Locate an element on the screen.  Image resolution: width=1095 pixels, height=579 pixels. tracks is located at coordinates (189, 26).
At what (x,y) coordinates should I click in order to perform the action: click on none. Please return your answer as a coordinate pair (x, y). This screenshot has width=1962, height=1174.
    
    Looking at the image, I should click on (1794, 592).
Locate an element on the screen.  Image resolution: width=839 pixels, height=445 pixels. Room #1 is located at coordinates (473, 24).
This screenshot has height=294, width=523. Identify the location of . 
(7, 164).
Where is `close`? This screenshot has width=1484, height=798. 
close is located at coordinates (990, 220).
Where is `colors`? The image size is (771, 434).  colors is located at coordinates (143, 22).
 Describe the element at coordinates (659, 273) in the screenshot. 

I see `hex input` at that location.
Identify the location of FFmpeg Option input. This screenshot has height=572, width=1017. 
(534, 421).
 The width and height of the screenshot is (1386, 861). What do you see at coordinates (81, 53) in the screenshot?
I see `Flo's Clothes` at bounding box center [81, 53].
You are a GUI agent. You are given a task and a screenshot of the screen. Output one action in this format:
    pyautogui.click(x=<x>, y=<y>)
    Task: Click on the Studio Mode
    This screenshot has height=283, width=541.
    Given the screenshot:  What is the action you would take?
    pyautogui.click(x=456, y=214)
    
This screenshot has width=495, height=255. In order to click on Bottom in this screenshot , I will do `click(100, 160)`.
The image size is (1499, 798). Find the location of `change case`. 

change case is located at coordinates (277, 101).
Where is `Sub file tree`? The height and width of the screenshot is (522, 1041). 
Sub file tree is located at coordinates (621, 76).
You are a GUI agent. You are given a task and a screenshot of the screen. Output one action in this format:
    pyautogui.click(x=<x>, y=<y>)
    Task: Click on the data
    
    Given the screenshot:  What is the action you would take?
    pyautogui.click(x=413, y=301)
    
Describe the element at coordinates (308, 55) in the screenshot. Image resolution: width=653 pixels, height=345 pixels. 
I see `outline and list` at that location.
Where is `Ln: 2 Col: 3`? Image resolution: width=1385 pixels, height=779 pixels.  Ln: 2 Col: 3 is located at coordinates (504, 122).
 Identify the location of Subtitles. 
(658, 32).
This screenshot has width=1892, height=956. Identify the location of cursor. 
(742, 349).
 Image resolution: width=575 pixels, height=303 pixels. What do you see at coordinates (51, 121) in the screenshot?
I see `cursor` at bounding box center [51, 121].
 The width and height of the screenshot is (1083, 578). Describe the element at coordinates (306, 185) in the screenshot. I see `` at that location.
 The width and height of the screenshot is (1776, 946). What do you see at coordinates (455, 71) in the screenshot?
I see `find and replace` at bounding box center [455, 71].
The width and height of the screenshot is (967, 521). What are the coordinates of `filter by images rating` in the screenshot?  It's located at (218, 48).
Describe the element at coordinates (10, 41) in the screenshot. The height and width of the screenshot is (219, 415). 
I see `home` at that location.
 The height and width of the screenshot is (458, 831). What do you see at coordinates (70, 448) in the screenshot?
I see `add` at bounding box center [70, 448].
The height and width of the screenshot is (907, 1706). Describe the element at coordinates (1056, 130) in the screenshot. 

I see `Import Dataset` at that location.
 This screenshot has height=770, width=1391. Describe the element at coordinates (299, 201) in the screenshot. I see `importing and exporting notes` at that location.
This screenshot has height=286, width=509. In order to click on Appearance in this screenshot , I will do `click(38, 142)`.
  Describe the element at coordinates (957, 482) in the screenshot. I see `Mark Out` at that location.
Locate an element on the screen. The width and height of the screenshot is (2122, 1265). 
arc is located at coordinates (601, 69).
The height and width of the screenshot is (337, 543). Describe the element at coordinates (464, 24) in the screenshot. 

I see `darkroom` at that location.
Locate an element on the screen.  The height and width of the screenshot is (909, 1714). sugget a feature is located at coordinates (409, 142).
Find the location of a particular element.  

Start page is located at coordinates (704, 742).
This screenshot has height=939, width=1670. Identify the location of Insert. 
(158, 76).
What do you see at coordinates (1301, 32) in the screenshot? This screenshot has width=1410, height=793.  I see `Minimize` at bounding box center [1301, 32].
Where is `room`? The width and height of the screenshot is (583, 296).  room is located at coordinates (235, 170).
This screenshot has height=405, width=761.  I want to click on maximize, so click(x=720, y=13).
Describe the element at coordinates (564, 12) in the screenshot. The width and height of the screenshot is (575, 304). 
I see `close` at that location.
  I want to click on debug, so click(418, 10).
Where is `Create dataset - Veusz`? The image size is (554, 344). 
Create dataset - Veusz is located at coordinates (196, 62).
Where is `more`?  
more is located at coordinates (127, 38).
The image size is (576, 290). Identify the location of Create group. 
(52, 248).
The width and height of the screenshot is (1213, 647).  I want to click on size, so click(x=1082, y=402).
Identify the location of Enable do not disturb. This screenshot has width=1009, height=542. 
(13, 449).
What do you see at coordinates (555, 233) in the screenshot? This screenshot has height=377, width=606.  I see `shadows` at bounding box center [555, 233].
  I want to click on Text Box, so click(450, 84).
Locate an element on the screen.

━━━━━━━━━━━━━━━━━━━━

_Exercise brief:_ Rewrite every line of the entries above as a Markdown table with the columns Row and Line. Put a row number in Row and the line's text in Line, and leave out blank lines.

_Result of this exercise:_
| Row | Line |
|---|---|
| 1 | Locate an element on the screen.  Image resolution: width=1095 pixels, height=579 pixels. tracks is located at coordinates (189, 26). |
| 2 | At what (x,y) coordinates should I click in order to perform the action: click on none. Please return your answer as a coordinate pair (x, y). This screenshot has width=1962, height=1174. |
| 3 |     Looking at the image, I should click on (1794, 592). |
| 4 | Locate an element on the screen.  Image resolution: width=839 pixels, height=445 pixels. Room #1 is located at coordinates (473, 24). |
| 5 | This screenshot has height=294, width=523. Identify the location of .  |
| 6 | (7, 164). |
| 7 | Where is `close`? This screenshot has width=1484, height=798.  |
| 8 | close is located at coordinates (990, 220). |
| 9 | Where is `colors`? The image size is (771, 434).  colors is located at coordinates (143, 22). |
| 10 |  Describe the element at coordinates (659, 273) in the screenshot.  |
| 11 | I see `hex input` at that location. |
| 12 | Identify the location of FFmpeg Option input. This screenshot has height=572, width=1017.  |
| 13 | (534, 421). |
| 14 |  The width and height of the screenshot is (1386, 861). What do you see at coordinates (81, 53) in the screenshot? |
| 15 | I see `Flo's Clothes` at bounding box center [81, 53]. |
| 16 | You are a GUI agent. You are given a task and a screenshot of the screen. Output one action in this format: |
| 17 |     pyautogui.click(x=<x>, y=<y>) |
| 18 |     Task: Click on the Studio Mode |
| 19 |     This screenshot has height=283, width=541. |
| 20 |     Given the screenshot:  What is the action you would take? |
| 21 |     pyautogui.click(x=456, y=214) |
| 22 | This screenshot has width=495, height=255. In order to click on Bottom in this screenshot , I will do `click(100, 160)`. |
| 23 | The image size is (1499, 798). Find the location of `change case`.  |
| 24 | change case is located at coordinates (277, 101). |
| 25 | Where is `Sub file tree`? The height and width of the screenshot is (522, 1041).  |
| 26 | Sub file tree is located at coordinates (621, 76). |
| 27 | You are a GUI agent. You are given a task and a screenshot of the screen. Output one action in this format: |
| 28 |     pyautogui.click(x=<x>, y=<y>) |
| 29 |     Task: Click on the data |
| 30 |     Given the screenshot:  What is the action you would take? |
| 31 |     pyautogui.click(x=413, y=301) |
| 32 | Describe the element at coordinates (308, 55) in the screenshot. Image resolution: width=653 pixels, height=345 pixels.  |
| 33 | I see `outline and list` at that location. |
| 34 | Where is `Ln: 2 Col: 3`? Image resolution: width=1385 pixels, height=779 pixels.  Ln: 2 Col: 3 is located at coordinates (504, 122). |
| 35 |  Identify the location of Subtitles.  |
| 36 | (658, 32). |
| 37 | This screenshot has width=1892, height=956. Identify the location of cursor.  |
| 38 | (742, 349). |
| 39 |  Image resolution: width=575 pixels, height=303 pixels. What do you see at coordinates (51, 121) in the screenshot? |
| 40 | I see `cursor` at bounding box center [51, 121]. |
| 41 |  The width and height of the screenshot is (1083, 578). Describe the element at coordinates (306, 185) in the screenshot. I see `` at that location. |
| 42 |  The width and height of the screenshot is (1776, 946). What do you see at coordinates (455, 71) in the screenshot? |
| 43 | I see `find and replace` at bounding box center [455, 71]. |
| 44 | The width and height of the screenshot is (967, 521). What are the coordinates of `filter by images rating` in the screenshot?  It's located at (218, 48). |
| 45 | Describe the element at coordinates (10, 41) in the screenshot. The height and width of the screenshot is (219, 415).  |
| 46 | I see `home` at that location. |
| 47 |  The height and width of the screenshot is (458, 831). What do you see at coordinates (70, 448) in the screenshot? |
| 48 | I see `add` at bounding box center [70, 448]. |
| 49 | The height and width of the screenshot is (907, 1706). Describe the element at coordinates (1056, 130) in the screenshot.  |
| 50 | I see `Import Dataset` at that location. |
| 51 |  This screenshot has height=770, width=1391. Describe the element at coordinates (299, 201) in the screenshot. I see `importing and exporting notes` at that location. |
| 52 | This screenshot has height=286, width=509. In order to click on Appearance in this screenshot , I will do `click(38, 142)`. |
| 53 |   Describe the element at coordinates (957, 482) in the screenshot. I see `Mark Out` at that location. |
| 54 | Locate an element on the screen. The width and height of the screenshot is (2122, 1265).  |
| 55 | arc is located at coordinates (601, 69). |
| 56 | The height and width of the screenshot is (337, 543). Describe the element at coordinates (464, 24) in the screenshot.  |
| 57 | I see `darkroom` at that location. |
| 58 | Locate an element on the screen.  The height and width of the screenshot is (909, 1714). sugget a feature is located at coordinates (409, 142). |
| 59 | Find the location of a particular element.   |
| 60 | Start page is located at coordinates (704, 742). |
| 61 | This screenshot has height=939, width=1670. Identify the location of Insert.  |
| 62 | (158, 76). |
| 63 | What do you see at coordinates (1301, 32) in the screenshot? This screenshot has width=1410, height=793.  I see `Minimize` at bounding box center [1301, 32]. |
| 64 | Where is `room`? The width and height of the screenshot is (583, 296).  room is located at coordinates (235, 170). |
| 65 | This screenshot has height=405, width=761.  I want to click on maximize, so click(x=720, y=13). |
| 66 | Describe the element at coordinates (564, 12) in the screenshot. The width and height of the screenshot is (575, 304).  |
| 67 | I see `close` at that location. |
| 68 |   I want to click on debug, so click(418, 10). |
| 69 | Where is `Create dataset - Veusz`? The image size is (554, 344).  |
| 70 | Create dataset - Veusz is located at coordinates (196, 62). |
| 71 | Where is `more`?   |
| 72 | more is located at coordinates (127, 38). |
| 73 | The image size is (576, 290). Identify the location of Create group.  |
| 74 | (52, 248). |
| 75 | The width and height of the screenshot is (1213, 647).  I want to click on size, so click(x=1082, y=402). |
| 76 | Identify the location of Enable do not disturb. This screenshot has width=1009, height=542.  |
| 77 | (13, 449). |
| 78 | What do you see at coordinates (555, 233) in the screenshot? This screenshot has height=377, width=606.  I see `shadows` at bounding box center [555, 233]. |
| 79 |   I want to click on Text Box, so click(450, 84). |
| 80 | Locate an element on the screen. |